Pour être volontairement dans l’erreur il faut connaitre la vérité. Si on ne la connait pas, l’erreur ne peut être qu’involontaire. Cette approche permet de différencier ces deux types de vérités : celle, unique, que nous ne connaissons pas, que nous cherchons, la Vérité avec un grand V, l’etumos ; et celles multiples, qui définissent ce qui est la vérité avec un petit v, l’aletheia, la vérité d’un groupe, quel qu’il soit. Les définitions communes du vrai, du beau et du bien, sont en effet le lien social d’un groupe, son ciment, et elles n’ont toutes trois aucune portée universelle, pas plus que leurs composés deux à deux que sont le riche (beau & bien), le pur (vrai & beau) et le juste (bien & vrai). Toutes ces notions ne sont réputées vertus que dans le groupe auquel on appartient et la vérité y est une aletheia.

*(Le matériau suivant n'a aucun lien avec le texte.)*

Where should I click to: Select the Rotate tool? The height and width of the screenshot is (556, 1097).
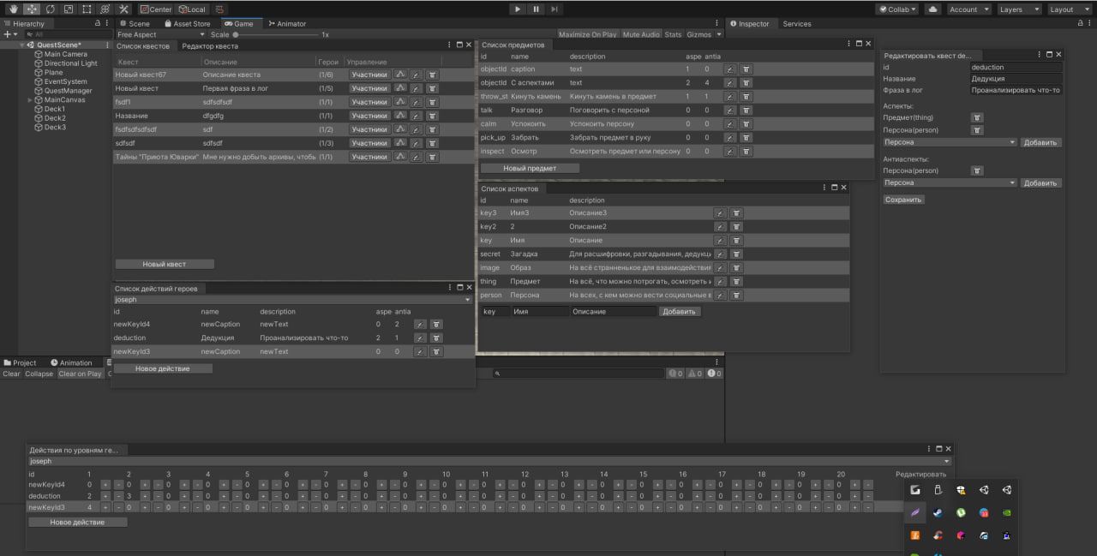49,9
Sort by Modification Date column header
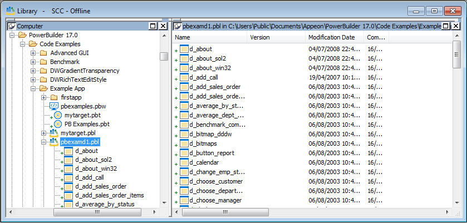The width and height of the screenshot is (467, 223). (334, 37)
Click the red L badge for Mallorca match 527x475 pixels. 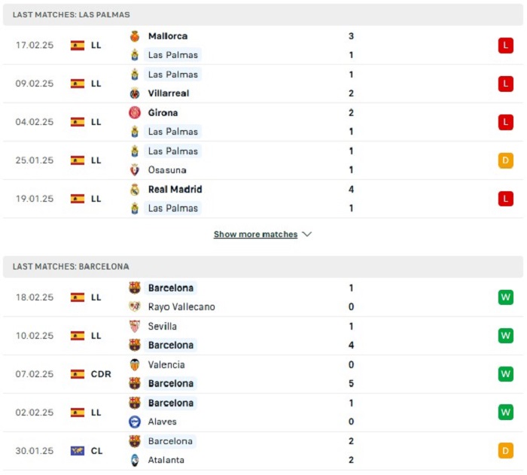coord(505,45)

C’est de l’aletheia que parle Montaigne :

« Quelle vérité que ces montagnes bornent qui est mensonge au monde qui se tient au-delà ?

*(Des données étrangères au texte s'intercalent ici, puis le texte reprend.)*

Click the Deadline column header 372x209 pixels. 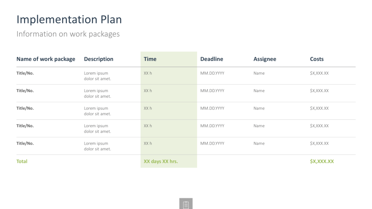212,59
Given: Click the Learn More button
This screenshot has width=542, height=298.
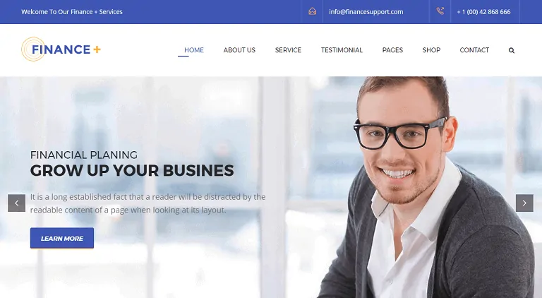Looking at the screenshot, I should pos(62,238).
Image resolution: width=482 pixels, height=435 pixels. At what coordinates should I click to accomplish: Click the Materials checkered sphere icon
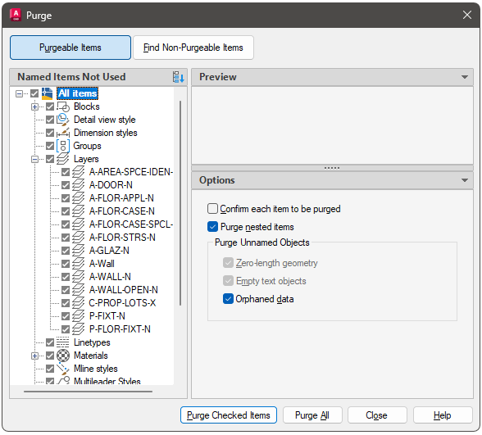coord(63,356)
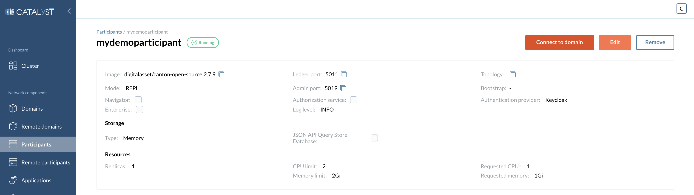Click the Remote domains cube icon

[13, 126]
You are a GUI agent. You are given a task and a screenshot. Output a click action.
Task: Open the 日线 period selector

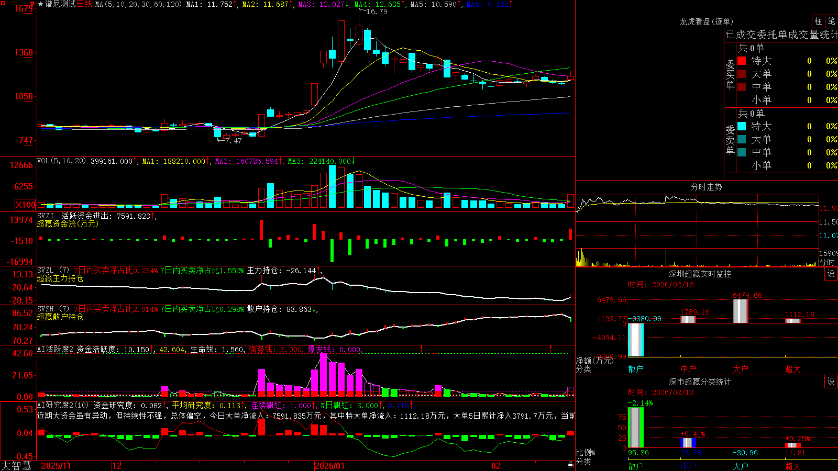click(84, 4)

C’est encore l’aletheia que Pascal évoque quand il dit :

«Vérité au-deçà des Pyrénées, erreur au-delà ».

Balzac enfonce le clou en mettant dans la bouche de l’usurier Gobseck :

« Rien n’est fixe ici-bas, il n’y existe que des conventions qui se modifient suivant les climats ».

Le psaume 84 dans la version hébraïque (85 dans la version latine) donne cette belle définition de l’aletheia : « La vérité germera de la terre ».

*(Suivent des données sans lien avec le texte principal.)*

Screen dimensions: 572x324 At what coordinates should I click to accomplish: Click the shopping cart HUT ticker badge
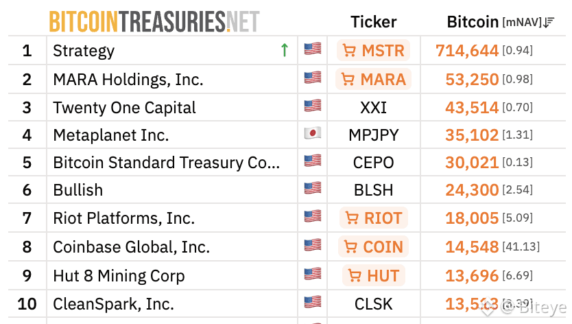click(x=373, y=275)
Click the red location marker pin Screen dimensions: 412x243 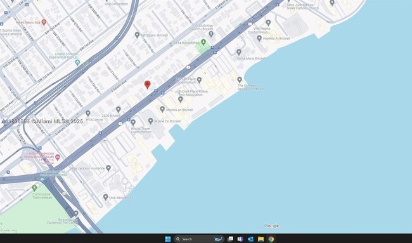[x=148, y=84]
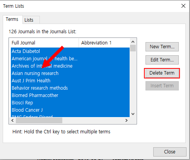Select the Terms tab

coord(12,19)
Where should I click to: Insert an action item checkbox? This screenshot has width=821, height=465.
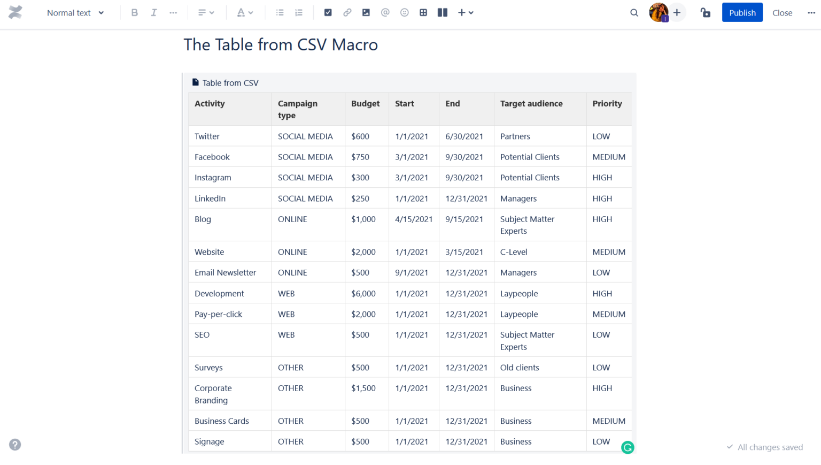(328, 12)
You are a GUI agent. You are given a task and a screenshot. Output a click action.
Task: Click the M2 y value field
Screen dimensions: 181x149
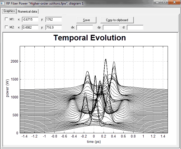(54, 28)
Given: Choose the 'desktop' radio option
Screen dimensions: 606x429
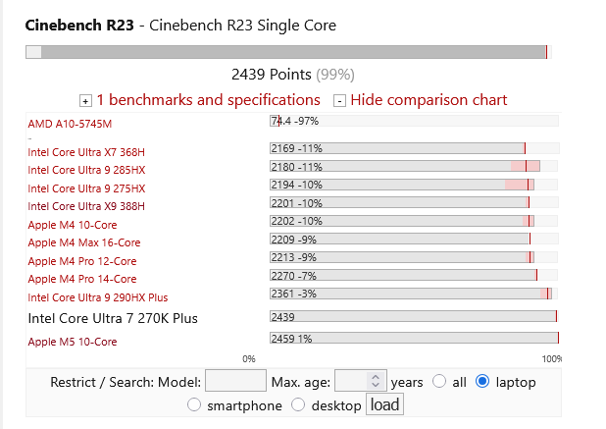Looking at the screenshot, I should (x=298, y=404).
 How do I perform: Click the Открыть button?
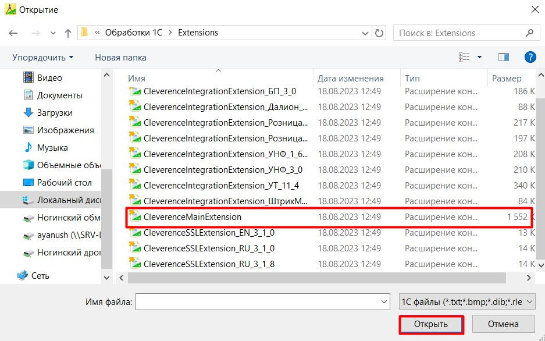(431, 324)
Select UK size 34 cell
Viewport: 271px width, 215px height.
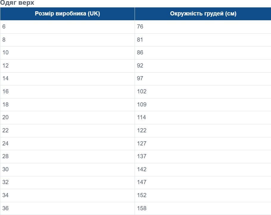5,195
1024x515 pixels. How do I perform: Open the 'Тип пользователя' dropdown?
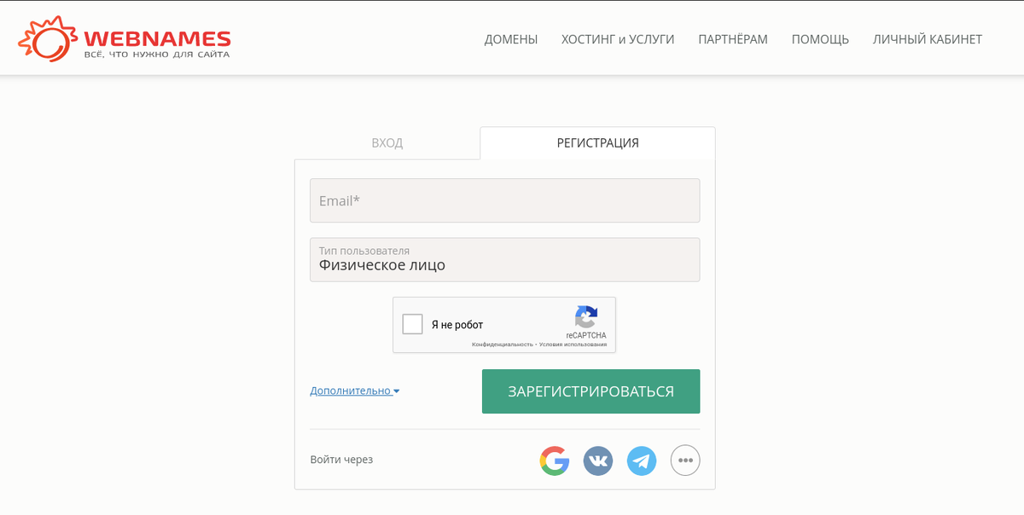tap(504, 259)
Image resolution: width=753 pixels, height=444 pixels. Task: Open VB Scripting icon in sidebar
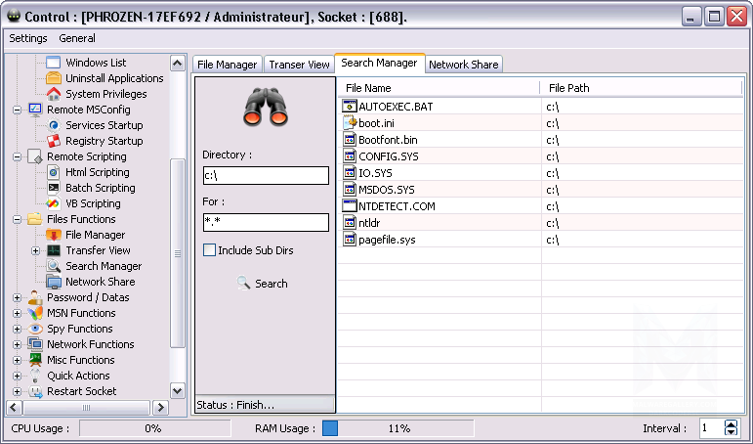[x=55, y=203]
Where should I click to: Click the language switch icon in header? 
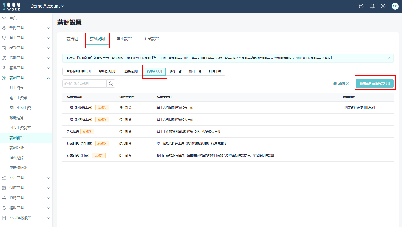(383, 6)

Et chez nous aujourd’hui, quelle est la vérité qui germe de notre terre ?

La construction d’aletheia nous donne la clé car le mot est composé d’un a privatif et de lêthe, l’oubli. L’aletheia est une absence d’oubli et sans participation profonde à un groupe, il ne peut y avoir d’aletheia. Si on oublie le groupe, on oublie ses notions du beau, du bien et du vrai et il n’y a plus d’aletheia. En ces temps d’affaiblissement de tous les groupes y a-t-il encore des aletheia vivantes ?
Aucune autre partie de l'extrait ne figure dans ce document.